So I hear tell that BYU is starting an MFA in Creative Writing. My only real wonderment is why it took so long. It’s a trendy program to have and BYU, one would think, should have a vested interest in flooding the earth with good writers. This is self-evident.
Furthermore, I am hopeful that this will result in writers being treated with the same slavish love and devotion that lawyers and MBAs receive. I’m wondering if the economic crisis and Tim Flanigan might be making them rethink their institutional preference for those professions and start giving writers a shot. Surely this is the underlying message behind the new MFA program: Perhaps artists aren’t that dangerous after all. (Comparatively.)
Given this likelihood, I expect that we will see BYU’s famous networking flip into overdrive in order to give studying and graduating writers the same sort of advantages that studying and graduating lawyers and MBAs have long recieved.
For instance, adapting slightly from the Marriott School’s internship rules, we should look forward to these kinds of policies for MFA interns:
The [Card] School Internship Office provides academic credit for [writing] internships that meet the following requirements:
- The internship must be a good [writing-]related work experience;
- The intern must be given [writing] projects that require higher level [creative] skills;
- Interns must have an [editor] supervisor to train, mentor, and evaluate them;
- Interns must [write] at least 45 hours for every credit hour they are taking, i.e., 90 work hours for two credit hours, 135 work hours for three credit hours.
I’m getting pretty excited now, actually. Just as the Marriott School is getting highly ranked and having great luck selling their gazillions of MBA candidates, the MFA program should be able to place its much fewer students quite easily in novel-writing positions. And upon graduation, I imagine they can match Marriott’s numbers as well (note that I couldn’t find these numbers for MBAs, so I’m substituting MAccs):
|Percent placed at Graduation||97%|
|Percent placed within 3 months of Graduation||99%|
So 97% of BYU MFAs with novel contracts at graduation and 99% within three months. With an average advance on royalties of–let’s be realistic–$50,000 even. Not bad at all. Must be all those internships paying off.

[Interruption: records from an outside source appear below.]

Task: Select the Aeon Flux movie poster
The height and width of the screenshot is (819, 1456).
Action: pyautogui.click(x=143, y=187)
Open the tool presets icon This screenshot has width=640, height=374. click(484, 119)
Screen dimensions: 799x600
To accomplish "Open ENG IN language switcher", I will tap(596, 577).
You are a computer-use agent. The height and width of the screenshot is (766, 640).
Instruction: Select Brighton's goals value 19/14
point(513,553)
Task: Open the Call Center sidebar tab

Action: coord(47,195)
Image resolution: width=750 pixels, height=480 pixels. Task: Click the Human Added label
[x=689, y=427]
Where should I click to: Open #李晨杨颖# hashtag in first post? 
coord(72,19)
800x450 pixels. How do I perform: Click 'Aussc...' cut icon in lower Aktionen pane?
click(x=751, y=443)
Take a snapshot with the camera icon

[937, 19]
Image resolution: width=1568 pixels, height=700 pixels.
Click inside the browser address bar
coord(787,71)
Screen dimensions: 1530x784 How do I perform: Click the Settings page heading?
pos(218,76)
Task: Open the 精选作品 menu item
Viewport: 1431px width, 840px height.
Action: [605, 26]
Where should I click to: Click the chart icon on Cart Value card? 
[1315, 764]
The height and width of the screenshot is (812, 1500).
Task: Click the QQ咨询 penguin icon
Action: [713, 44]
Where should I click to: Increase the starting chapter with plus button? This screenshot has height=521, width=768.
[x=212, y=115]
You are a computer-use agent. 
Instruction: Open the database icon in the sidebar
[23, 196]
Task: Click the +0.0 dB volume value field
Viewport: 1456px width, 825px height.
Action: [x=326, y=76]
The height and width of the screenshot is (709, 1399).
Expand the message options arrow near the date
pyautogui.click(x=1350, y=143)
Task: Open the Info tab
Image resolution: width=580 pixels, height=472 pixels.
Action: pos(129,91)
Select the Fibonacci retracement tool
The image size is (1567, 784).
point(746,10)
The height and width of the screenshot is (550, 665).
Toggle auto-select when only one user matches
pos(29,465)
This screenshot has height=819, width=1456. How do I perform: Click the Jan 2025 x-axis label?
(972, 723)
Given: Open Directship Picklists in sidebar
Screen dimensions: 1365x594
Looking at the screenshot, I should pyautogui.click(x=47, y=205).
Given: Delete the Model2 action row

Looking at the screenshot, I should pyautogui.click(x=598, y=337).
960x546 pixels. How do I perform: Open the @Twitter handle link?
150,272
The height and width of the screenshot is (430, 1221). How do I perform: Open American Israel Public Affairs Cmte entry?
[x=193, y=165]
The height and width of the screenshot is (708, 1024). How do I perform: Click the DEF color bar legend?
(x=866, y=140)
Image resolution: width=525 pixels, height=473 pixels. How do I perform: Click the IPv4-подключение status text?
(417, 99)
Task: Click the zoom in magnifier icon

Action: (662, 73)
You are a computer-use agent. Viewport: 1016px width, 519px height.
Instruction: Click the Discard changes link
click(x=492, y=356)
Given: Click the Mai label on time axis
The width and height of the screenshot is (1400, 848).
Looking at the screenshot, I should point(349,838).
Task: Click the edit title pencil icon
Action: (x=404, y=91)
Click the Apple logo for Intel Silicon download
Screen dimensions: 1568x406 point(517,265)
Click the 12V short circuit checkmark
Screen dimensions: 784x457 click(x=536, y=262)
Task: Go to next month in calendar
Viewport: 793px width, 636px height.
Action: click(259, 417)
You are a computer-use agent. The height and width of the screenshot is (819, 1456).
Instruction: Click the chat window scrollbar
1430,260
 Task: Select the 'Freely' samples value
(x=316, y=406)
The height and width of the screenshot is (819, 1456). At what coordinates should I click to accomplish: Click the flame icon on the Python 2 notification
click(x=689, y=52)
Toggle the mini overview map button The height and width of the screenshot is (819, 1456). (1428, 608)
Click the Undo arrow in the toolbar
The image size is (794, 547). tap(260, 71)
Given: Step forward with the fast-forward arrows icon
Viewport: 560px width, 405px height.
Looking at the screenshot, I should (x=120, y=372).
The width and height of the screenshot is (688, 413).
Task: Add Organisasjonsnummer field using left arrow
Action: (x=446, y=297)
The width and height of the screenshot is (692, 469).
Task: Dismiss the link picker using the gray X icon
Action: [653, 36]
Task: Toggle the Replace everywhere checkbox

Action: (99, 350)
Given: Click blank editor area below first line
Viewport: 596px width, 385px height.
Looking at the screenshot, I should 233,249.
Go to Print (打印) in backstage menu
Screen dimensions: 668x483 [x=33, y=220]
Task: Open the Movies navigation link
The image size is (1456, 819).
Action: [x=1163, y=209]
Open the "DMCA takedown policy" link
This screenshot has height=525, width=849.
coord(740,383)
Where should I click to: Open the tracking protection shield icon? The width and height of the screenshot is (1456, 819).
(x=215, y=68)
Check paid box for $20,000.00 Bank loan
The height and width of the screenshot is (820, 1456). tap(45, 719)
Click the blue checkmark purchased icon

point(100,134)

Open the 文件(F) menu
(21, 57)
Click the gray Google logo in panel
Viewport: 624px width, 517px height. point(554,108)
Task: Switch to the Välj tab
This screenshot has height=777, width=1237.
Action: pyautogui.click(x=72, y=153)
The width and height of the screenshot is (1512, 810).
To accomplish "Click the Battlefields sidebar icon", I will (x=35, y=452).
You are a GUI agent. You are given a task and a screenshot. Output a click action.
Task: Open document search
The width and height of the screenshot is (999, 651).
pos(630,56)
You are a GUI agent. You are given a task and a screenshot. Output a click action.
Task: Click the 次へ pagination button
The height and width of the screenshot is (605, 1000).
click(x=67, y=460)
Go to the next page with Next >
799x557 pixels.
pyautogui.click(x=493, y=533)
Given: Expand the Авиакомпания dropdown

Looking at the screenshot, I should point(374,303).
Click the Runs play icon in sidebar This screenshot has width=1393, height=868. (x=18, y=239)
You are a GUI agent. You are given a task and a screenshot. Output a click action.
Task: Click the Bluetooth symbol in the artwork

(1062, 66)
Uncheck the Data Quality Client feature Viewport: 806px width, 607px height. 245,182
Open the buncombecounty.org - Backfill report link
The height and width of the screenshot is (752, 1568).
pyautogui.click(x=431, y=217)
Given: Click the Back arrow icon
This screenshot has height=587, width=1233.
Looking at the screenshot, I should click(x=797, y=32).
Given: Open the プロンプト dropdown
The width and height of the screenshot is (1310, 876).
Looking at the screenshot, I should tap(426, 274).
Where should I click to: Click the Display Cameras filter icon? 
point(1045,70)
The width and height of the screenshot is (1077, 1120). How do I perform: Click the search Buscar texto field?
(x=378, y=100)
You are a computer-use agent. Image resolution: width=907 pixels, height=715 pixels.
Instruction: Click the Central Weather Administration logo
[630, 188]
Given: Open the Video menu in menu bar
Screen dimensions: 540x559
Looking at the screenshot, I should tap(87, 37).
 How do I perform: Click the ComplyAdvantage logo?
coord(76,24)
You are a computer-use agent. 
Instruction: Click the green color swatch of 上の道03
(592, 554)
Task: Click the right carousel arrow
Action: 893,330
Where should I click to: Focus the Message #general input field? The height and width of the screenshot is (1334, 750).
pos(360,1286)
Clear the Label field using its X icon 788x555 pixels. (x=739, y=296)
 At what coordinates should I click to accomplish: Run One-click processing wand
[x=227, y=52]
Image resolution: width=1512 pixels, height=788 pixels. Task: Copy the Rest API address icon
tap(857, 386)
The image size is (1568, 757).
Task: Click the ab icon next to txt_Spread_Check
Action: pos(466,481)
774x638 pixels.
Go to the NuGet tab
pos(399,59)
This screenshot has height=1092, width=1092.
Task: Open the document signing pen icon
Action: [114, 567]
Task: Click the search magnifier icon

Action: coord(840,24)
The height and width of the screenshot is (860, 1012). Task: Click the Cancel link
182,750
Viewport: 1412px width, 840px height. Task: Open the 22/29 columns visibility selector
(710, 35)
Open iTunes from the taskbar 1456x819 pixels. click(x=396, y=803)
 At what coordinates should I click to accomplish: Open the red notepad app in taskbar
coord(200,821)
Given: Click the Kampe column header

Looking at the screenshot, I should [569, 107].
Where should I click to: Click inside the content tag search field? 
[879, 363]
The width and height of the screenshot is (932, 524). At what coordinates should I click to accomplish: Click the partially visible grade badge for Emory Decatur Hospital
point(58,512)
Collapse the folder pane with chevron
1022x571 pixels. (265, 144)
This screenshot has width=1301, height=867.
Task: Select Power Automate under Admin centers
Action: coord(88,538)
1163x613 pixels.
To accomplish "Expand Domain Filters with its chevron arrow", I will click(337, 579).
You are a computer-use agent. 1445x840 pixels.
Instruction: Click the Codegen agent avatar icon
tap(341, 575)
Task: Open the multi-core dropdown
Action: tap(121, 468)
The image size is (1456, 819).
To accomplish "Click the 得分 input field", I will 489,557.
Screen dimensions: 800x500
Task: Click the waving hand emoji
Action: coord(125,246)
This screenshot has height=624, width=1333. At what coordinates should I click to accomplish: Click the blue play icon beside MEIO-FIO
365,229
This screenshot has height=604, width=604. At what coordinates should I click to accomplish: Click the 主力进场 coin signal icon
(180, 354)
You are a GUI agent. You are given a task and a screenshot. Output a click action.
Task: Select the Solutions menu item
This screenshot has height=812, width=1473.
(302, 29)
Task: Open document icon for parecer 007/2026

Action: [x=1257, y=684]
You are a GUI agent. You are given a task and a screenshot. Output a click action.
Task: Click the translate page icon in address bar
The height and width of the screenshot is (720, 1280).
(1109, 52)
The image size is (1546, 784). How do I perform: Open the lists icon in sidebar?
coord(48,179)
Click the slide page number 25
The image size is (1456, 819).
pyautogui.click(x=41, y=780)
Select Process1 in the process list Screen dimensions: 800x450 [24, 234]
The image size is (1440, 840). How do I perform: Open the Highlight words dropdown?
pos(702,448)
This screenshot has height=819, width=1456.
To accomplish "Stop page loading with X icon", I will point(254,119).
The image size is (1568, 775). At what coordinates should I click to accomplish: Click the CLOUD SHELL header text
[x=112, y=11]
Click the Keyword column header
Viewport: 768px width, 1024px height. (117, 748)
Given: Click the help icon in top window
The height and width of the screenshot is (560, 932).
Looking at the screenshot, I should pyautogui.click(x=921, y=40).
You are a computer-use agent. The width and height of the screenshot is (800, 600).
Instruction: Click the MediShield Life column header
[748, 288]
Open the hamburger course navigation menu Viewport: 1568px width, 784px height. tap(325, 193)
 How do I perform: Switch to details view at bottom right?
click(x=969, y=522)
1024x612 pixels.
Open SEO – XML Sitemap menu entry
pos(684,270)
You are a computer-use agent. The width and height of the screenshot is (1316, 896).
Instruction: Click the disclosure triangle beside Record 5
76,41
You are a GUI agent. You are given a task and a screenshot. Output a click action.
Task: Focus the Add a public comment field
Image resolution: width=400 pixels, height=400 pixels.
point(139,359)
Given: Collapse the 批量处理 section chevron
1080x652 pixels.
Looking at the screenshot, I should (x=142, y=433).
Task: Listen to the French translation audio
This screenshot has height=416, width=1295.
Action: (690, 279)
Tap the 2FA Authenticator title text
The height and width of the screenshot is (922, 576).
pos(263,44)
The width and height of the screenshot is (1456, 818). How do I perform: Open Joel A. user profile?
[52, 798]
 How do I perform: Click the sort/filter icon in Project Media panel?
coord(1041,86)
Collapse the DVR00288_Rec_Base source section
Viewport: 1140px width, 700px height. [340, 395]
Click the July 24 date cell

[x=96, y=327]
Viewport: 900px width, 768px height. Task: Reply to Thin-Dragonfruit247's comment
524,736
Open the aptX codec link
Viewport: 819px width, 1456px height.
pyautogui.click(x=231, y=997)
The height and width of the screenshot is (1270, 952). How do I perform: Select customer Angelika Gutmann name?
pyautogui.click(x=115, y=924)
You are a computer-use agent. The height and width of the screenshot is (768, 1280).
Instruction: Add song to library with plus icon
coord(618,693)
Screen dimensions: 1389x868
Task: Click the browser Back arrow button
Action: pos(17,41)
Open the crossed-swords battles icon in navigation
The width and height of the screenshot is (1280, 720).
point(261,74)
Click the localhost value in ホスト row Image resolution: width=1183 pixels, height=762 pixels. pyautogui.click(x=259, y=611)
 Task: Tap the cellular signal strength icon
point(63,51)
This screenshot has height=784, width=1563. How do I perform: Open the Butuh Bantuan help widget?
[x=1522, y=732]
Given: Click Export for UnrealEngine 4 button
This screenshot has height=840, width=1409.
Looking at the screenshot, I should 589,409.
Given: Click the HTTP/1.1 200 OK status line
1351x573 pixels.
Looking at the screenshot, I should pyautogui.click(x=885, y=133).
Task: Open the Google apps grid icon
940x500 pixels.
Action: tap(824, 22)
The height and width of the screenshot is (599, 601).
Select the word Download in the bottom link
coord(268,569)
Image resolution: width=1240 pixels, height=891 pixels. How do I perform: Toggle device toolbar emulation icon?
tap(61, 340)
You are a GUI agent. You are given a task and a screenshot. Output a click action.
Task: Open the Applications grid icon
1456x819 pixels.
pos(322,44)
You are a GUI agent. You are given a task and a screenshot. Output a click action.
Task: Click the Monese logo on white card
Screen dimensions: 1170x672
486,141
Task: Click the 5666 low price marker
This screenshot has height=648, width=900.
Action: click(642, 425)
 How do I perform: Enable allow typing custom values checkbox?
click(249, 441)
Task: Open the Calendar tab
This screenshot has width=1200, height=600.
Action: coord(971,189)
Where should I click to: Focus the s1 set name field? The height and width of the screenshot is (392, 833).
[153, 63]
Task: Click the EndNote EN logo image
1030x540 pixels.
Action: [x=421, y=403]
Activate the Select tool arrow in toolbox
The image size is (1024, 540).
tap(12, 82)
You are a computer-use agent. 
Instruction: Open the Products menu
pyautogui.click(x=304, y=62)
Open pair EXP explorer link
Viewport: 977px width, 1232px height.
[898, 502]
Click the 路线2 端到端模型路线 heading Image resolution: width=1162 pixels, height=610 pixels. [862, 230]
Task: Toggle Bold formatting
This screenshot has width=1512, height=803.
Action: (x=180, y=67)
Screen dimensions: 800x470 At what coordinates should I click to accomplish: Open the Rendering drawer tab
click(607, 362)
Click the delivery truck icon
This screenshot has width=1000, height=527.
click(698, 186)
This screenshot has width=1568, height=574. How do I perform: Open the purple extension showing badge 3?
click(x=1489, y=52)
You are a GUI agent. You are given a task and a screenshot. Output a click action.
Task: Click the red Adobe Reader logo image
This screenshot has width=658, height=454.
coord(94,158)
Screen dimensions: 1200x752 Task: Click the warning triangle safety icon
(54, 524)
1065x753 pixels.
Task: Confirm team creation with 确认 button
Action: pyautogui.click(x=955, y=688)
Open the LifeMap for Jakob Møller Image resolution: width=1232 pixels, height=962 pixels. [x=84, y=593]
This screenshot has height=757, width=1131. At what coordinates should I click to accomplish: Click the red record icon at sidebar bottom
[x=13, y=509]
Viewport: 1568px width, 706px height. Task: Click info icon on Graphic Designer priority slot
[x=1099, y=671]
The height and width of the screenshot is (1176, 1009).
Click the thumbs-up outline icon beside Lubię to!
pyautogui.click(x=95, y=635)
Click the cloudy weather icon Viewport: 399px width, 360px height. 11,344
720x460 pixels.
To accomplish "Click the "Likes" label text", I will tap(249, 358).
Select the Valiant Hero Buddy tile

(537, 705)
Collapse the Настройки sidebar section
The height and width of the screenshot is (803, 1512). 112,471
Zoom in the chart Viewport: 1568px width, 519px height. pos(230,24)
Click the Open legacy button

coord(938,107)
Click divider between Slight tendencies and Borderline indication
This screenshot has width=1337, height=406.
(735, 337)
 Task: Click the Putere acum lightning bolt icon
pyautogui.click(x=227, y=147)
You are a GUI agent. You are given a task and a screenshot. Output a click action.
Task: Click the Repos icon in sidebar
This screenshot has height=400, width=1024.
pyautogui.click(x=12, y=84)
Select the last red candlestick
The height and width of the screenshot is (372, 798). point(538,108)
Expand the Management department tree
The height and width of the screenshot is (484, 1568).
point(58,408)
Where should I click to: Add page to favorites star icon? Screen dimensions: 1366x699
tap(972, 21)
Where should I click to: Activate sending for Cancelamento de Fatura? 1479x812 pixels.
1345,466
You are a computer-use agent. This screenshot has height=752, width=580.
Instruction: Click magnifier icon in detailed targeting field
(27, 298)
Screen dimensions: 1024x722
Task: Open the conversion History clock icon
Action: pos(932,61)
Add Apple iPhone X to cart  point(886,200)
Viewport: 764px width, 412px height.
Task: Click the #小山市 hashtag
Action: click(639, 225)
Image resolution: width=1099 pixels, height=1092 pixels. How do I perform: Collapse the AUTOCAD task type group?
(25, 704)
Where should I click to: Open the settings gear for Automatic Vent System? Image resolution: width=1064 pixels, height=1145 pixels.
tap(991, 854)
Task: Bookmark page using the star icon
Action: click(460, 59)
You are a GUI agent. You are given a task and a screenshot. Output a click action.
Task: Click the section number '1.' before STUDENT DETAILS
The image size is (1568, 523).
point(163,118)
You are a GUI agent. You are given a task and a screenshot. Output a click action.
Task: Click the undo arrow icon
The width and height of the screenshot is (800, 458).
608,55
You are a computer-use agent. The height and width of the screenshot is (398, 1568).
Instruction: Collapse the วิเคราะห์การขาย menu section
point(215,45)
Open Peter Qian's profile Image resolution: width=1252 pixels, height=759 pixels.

But let’s stop travelling down this road now, pleasant as the view may be, and admit that the real reason to get an MFA is to teach in an MFA program. As far as internships go, no problem, have them teach 218R, but will BYU be able to match those MAcc numbers with the teaching goal in mind?
Now, BYU is my alma mater and I love it dearly. But when I get my BYU Magazine in the mail, there is always part of me that remembers poor little Thundergraduate visiting the English department’s advisory office to figure out the appropriate courses to take in order that he might be prepared for grad school and being told instead to take woodshop or that basic auto care class that’s so very useful. So when I peruse the articles about all the wonderful stuff BYU’s undergrads are doing these days, I can never quite believe that the Great Byucky Dream is for people like me and not just for budding lawyers and salarymen and chemists and broadcasters and German majors (Sophie is awesome).
But all the same. I would love for BYU’s MFA program to do what MFA programs are supposed to do, and to do it well.
Just . . . what is that again?
(Note: One thing I am NOT worried about is whether or not BYU MFAs will be able to follow their muses without getting shot down by the suits. I suppose there will be the occasional candidate who really really wants that to happen but come on. They wouldn’t be starting the program with the goal to excommunicate budding Evensons before they get dangerous. Be serious.)